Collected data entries
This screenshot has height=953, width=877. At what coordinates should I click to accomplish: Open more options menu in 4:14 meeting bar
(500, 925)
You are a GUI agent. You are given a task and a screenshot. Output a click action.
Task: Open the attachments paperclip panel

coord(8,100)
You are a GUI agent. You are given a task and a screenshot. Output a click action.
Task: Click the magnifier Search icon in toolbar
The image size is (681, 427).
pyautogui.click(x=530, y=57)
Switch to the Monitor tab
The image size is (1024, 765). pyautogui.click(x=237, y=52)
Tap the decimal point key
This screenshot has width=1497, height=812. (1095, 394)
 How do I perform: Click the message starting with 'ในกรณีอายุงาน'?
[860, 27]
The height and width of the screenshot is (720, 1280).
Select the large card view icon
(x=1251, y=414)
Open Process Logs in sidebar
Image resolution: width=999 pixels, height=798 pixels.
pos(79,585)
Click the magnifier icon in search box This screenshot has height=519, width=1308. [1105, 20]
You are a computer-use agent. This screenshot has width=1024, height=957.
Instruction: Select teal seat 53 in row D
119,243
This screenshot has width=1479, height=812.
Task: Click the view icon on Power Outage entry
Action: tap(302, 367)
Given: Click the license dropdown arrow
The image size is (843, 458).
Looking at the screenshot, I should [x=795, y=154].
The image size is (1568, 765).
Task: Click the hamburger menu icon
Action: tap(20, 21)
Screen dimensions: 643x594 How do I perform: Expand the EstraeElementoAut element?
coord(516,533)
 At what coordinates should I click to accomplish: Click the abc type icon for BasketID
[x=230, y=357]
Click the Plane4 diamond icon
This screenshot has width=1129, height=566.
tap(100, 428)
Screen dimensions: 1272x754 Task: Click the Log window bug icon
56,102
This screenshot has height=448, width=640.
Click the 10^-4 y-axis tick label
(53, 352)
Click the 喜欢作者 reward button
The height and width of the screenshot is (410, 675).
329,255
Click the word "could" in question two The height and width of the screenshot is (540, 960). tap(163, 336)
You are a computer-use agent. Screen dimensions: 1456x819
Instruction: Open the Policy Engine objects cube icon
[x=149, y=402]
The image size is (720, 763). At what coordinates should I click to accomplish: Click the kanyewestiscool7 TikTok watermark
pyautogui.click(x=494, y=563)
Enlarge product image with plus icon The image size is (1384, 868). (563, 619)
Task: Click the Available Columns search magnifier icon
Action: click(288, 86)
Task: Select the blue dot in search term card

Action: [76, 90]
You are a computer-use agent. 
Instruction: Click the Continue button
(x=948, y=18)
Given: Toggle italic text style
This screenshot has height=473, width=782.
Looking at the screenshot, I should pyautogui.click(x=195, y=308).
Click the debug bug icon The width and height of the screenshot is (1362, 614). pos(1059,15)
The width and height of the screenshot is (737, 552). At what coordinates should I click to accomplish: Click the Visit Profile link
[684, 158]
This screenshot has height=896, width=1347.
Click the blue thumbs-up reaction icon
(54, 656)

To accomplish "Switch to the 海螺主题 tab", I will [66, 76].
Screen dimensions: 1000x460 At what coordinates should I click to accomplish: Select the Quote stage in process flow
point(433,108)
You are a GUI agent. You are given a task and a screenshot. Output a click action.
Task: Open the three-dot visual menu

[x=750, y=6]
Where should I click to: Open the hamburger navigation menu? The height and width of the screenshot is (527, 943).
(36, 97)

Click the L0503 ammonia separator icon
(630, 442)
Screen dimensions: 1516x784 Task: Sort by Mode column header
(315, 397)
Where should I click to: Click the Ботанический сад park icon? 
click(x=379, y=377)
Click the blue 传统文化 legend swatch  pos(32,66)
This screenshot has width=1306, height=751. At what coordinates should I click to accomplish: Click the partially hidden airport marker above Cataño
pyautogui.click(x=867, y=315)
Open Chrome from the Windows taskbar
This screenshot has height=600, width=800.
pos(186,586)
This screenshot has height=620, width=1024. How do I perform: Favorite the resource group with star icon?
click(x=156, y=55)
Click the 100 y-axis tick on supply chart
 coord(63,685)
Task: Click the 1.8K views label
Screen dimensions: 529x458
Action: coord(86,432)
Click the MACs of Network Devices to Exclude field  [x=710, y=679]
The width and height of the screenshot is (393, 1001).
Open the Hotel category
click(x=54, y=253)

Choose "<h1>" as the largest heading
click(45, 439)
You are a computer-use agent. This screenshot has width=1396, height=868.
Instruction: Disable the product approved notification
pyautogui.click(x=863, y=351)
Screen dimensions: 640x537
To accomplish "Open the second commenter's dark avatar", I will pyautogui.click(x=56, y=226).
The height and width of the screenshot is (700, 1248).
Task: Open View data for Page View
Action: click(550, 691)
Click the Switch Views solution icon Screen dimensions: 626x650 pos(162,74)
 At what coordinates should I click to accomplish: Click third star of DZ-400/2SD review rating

### [EXERCISE]
Return all lines above that mention the word "computer".

### [ANSWER SECTION]
You are a computer-use agent. This screenshot has width=1024, height=957.
You are a computer-use agent. Screen dimensions: 1456x819
You are a computer-use agent. 
You are a computer-use agent. This screenshot has width=1396, height=868.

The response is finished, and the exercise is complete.